Oleh: Fransiskus Riandi Kore Kele, S.A.B. Ketua Termandat PMKRI Cabang Kupang & Presidium Riset & Teknologi
Opini, floresupdate.com — Menyaksikan demonstrasi rekan-rekan sejawat Parlemen Jalanan PMKRI Cabang Ende di kota lahirnya historis ideologis Pancasila menyajikan drama lelucon yang luar biasa dahsyatnya. Kami di Kota Karang Kupang seolah disuguhkan penulisan film (dra-ende), alias Drama Ende tentang Bupati Ende yang menghilang dari hadapan massa aksi.
Ketika Bupati Ende Benediktus menghindar dari massa aksi PMKRI Ende bersama ratusan UMKM di kawasan sempadan Ndao, kami melihat hal itu sebagai naskah film dra-ende yang gagal tayang, lantaran Bupati Ende tak ingin menjadi pemeran utama untuk menyelamatkan rakyatnya, mungkin karena minim “honor insentif”.

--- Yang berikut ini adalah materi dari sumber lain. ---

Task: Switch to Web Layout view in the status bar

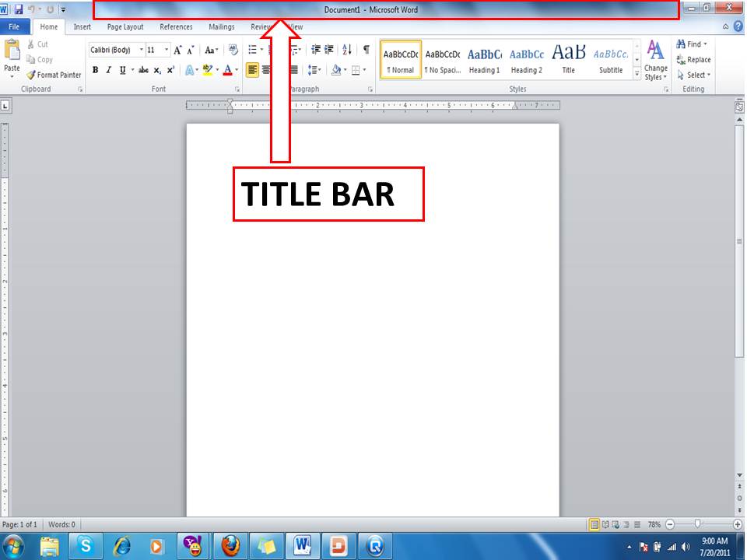Action: pyautogui.click(x=615, y=524)
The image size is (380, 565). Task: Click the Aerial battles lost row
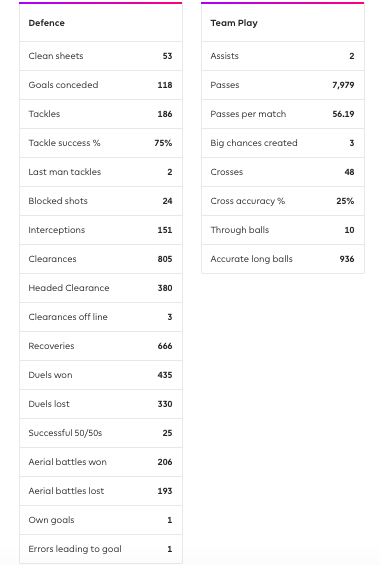point(101,491)
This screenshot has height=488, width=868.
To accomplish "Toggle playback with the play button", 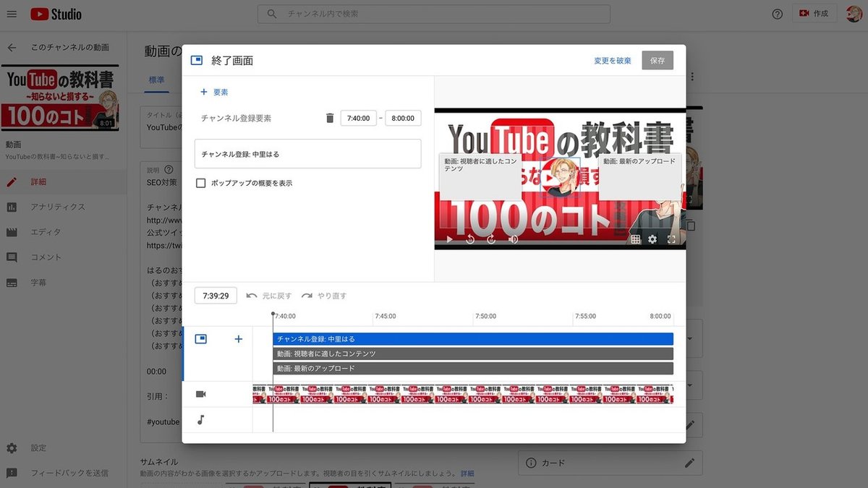I will pos(449,239).
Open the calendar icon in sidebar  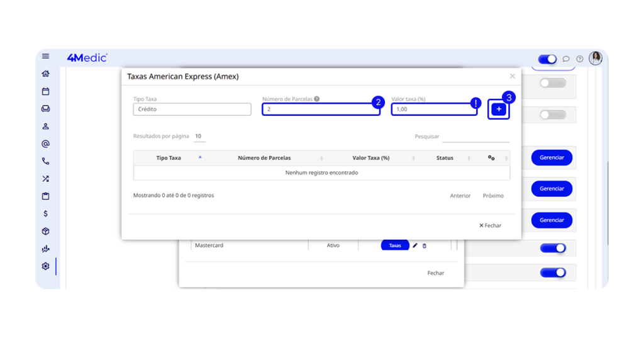(45, 91)
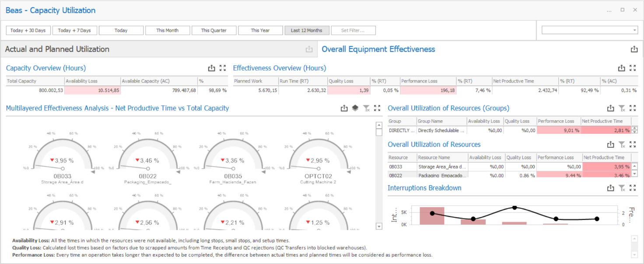Maximize the Interruptions Breakdown chart
The width and height of the screenshot is (644, 264).
click(x=633, y=188)
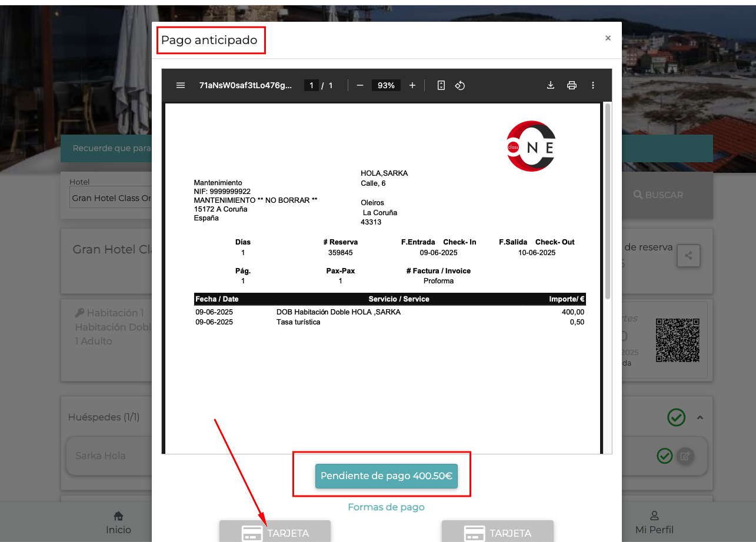Screen dimensions: 756x542
Task: Collapse the Huéspedes section chevron
Action: pos(700,417)
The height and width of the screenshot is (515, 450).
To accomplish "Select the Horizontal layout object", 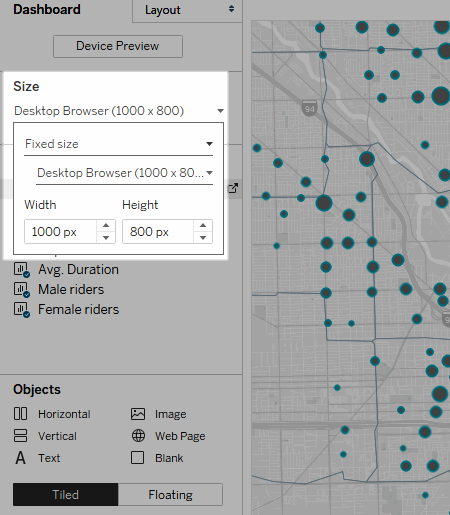I will [x=52, y=414].
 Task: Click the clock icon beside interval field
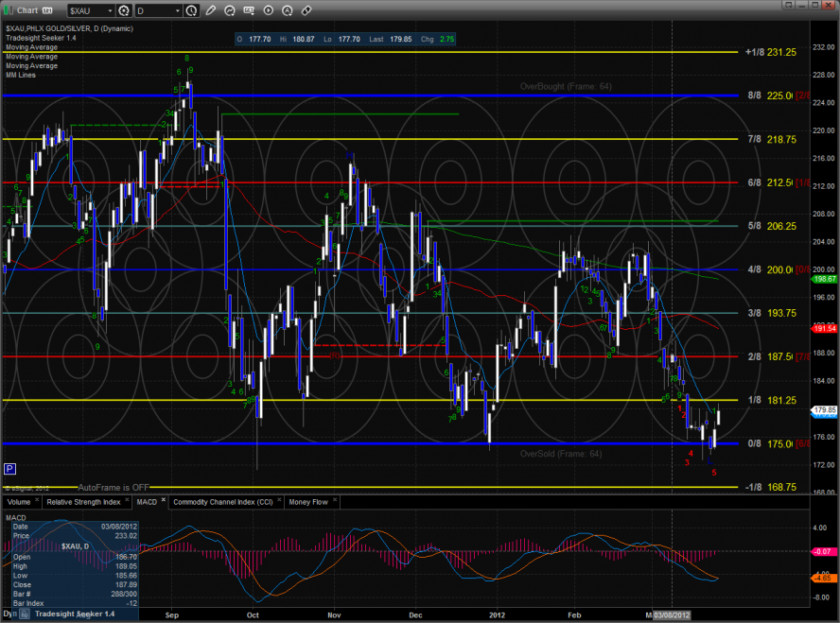(193, 10)
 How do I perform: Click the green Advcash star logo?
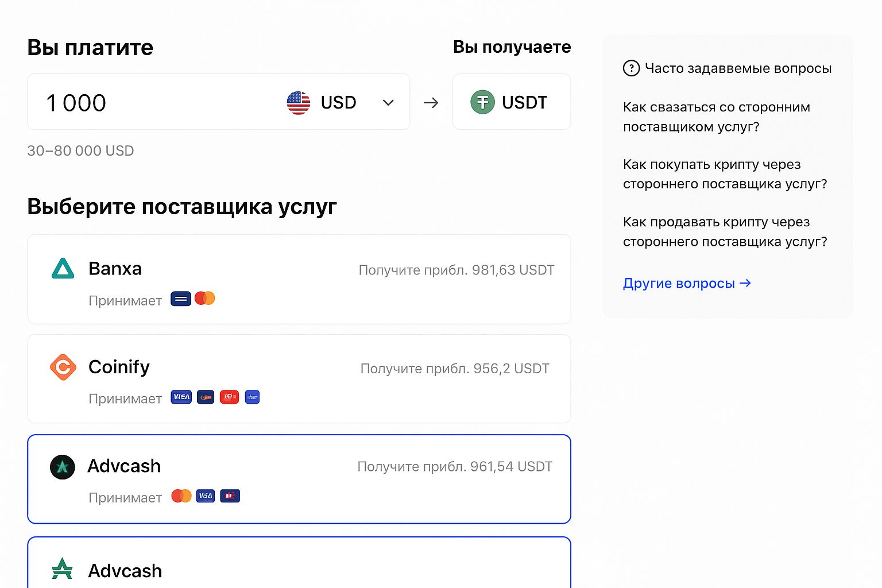(x=62, y=569)
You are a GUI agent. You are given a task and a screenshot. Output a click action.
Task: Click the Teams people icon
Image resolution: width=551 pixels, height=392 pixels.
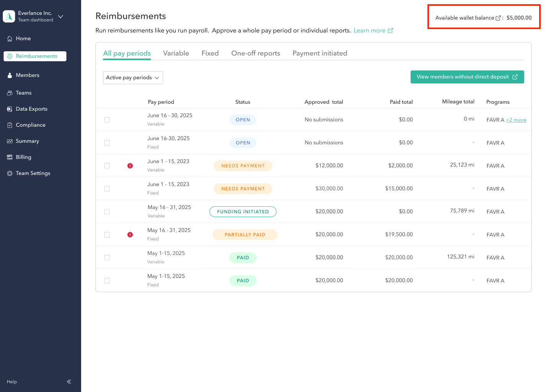(x=10, y=93)
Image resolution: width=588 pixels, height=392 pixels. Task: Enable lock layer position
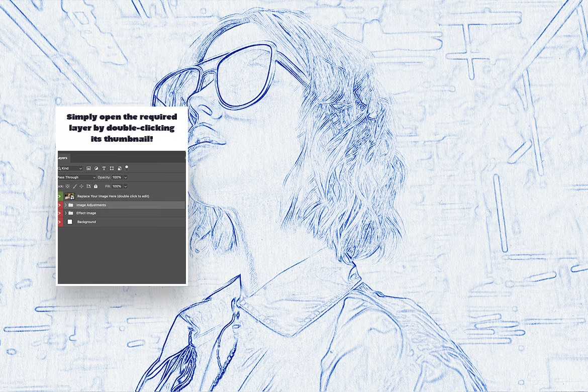[x=81, y=186]
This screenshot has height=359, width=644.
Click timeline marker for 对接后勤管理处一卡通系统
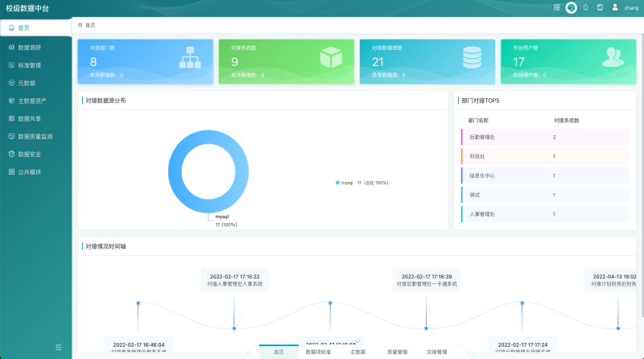(426, 328)
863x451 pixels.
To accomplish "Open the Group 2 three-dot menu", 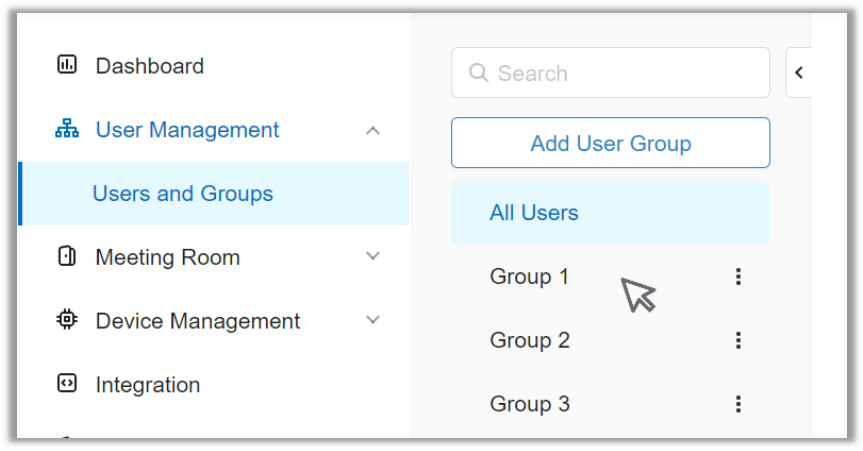I will [x=738, y=341].
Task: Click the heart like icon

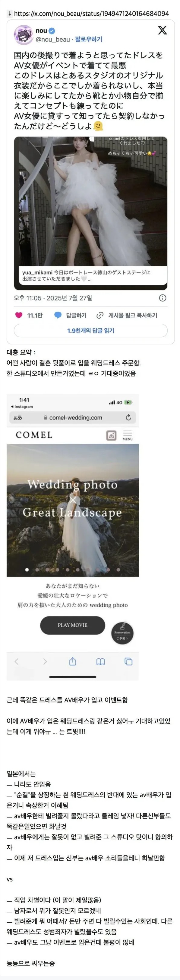Action: click(19, 315)
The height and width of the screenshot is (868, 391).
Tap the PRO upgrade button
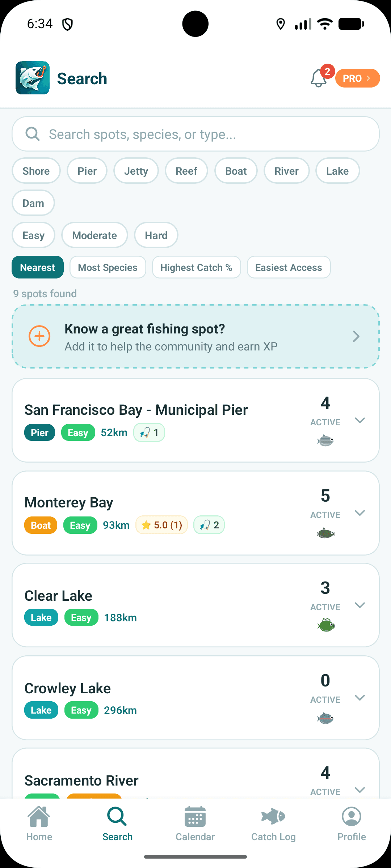(357, 78)
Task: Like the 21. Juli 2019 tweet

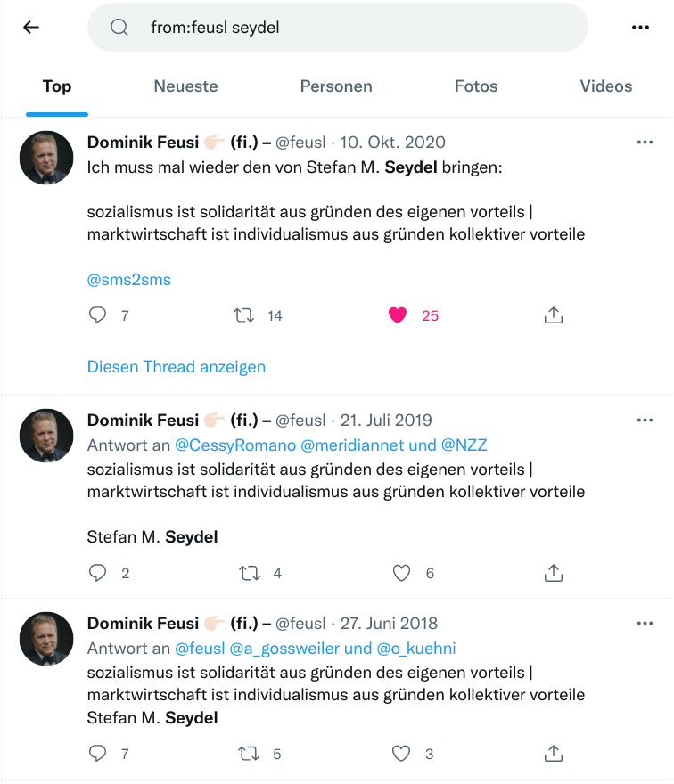Action: [402, 573]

Dari realitas itu, saya menyadari sebagai anak Ende yang memutuskan untuk bertahan di Kota Karang demi memenuhi mimpi menjadi pemimpin yang tidak baper terhadap aksi demo mahasiswa, saya terpanggil untuk terus belajar di PMKRI Cabang Kupang.
Maka, sebagai Presidium Riset dan Teknologi PMKRI Cabang Kupang, saya melayangkan opini kepedulian ini sebagai bentuk keprihatinan terhadap pemimpin, yakni Bupati Ende Benediktus Badeoda, yang dinilai telah gagal menjawab “Ende Baru” dalam refleksinya yang berjalan menuju dua tahun memimpin Ende.
Potret Aksi PMKRI Ende
Di depan gerbang Rumah Jabatan Bupati, matahari tegak lurus menyengat ubun-ubun. Ratusan warga Ndao dan mahasiswa PMKRI bersimpuh, menuntut satu hal: ruang untuk bernapas bagi periuk nasi mereka. Namun, di balik dinding-dinding kokoh rumah jabatan itu, penghuninya memilih opsi yang paling klasik dalam kamus politik lokal: “menghilang”.